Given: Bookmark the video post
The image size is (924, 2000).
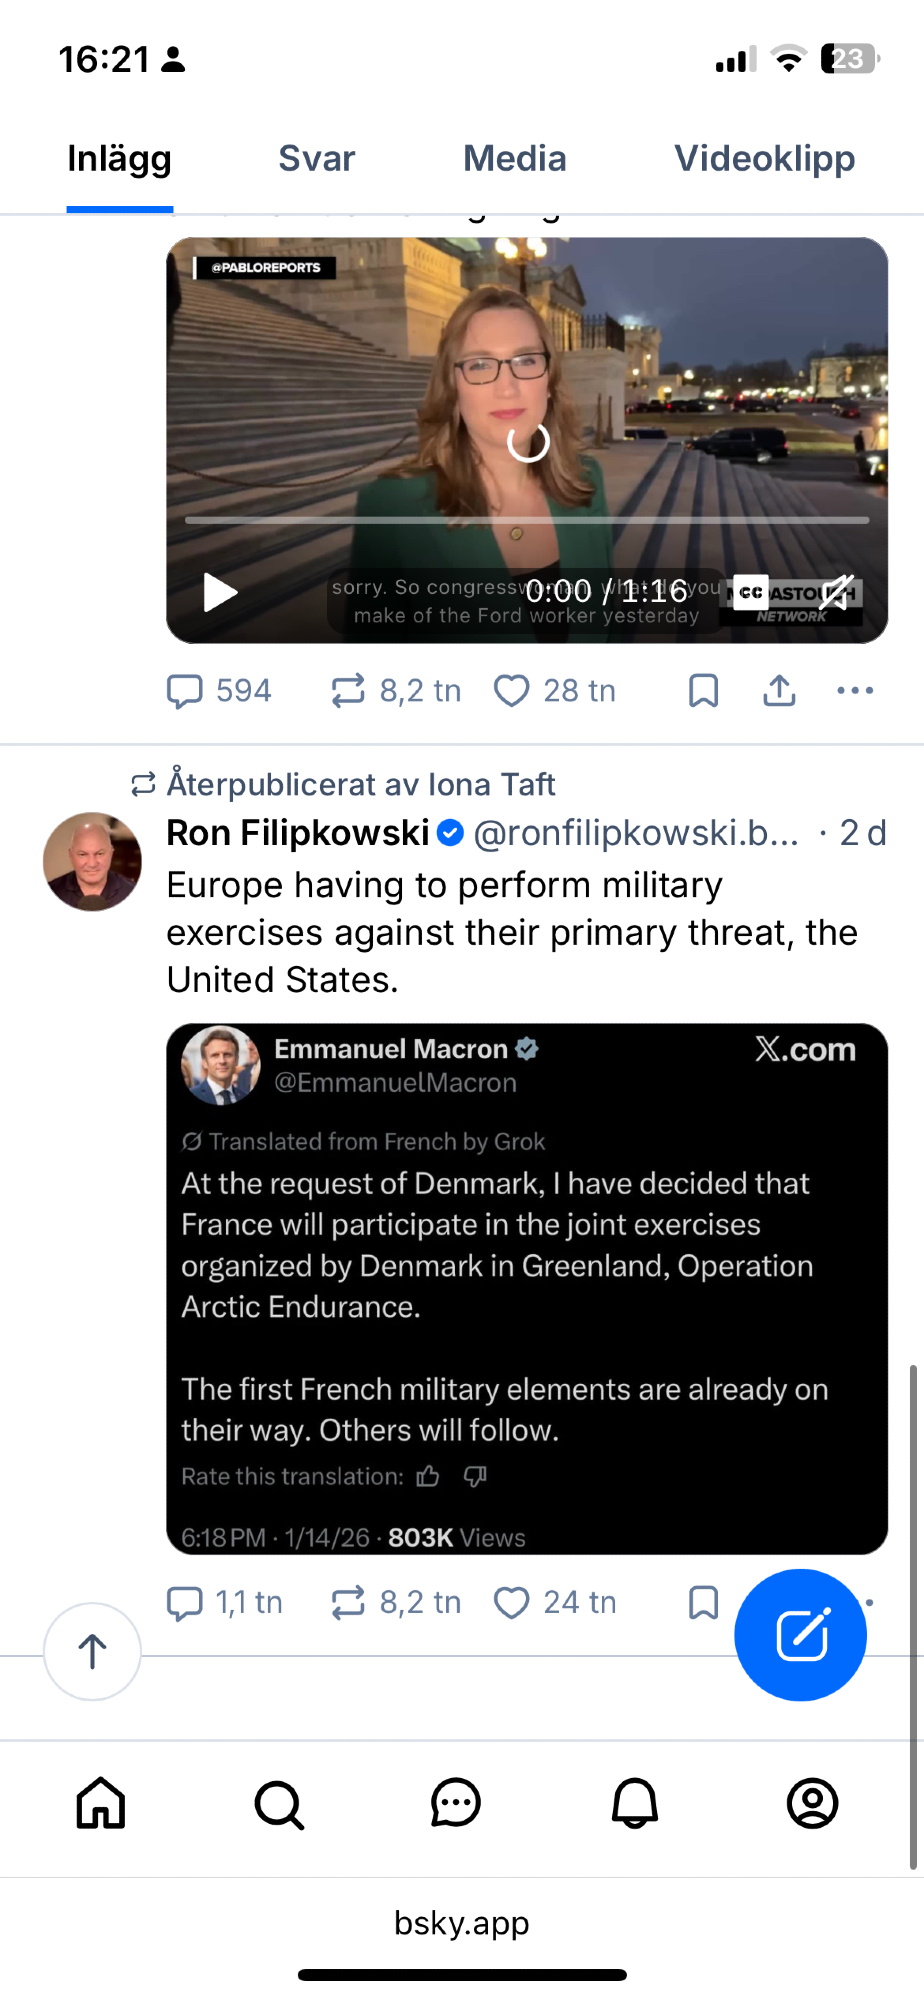Looking at the screenshot, I should (x=703, y=690).
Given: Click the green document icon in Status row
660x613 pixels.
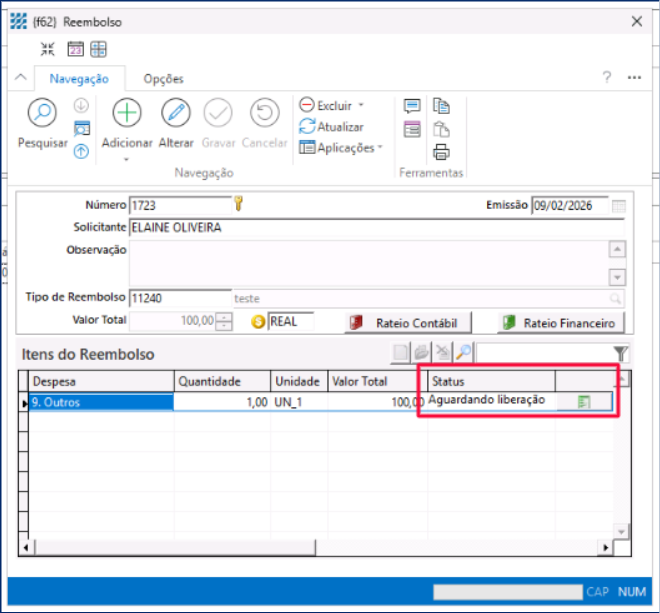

___

Written request >> Please copy the material word for word, from the line containing "Given: Click the" through the end, and leave the pictures out.

Task output >>
Given: Click the green document icon in Status row
660x613 pixels.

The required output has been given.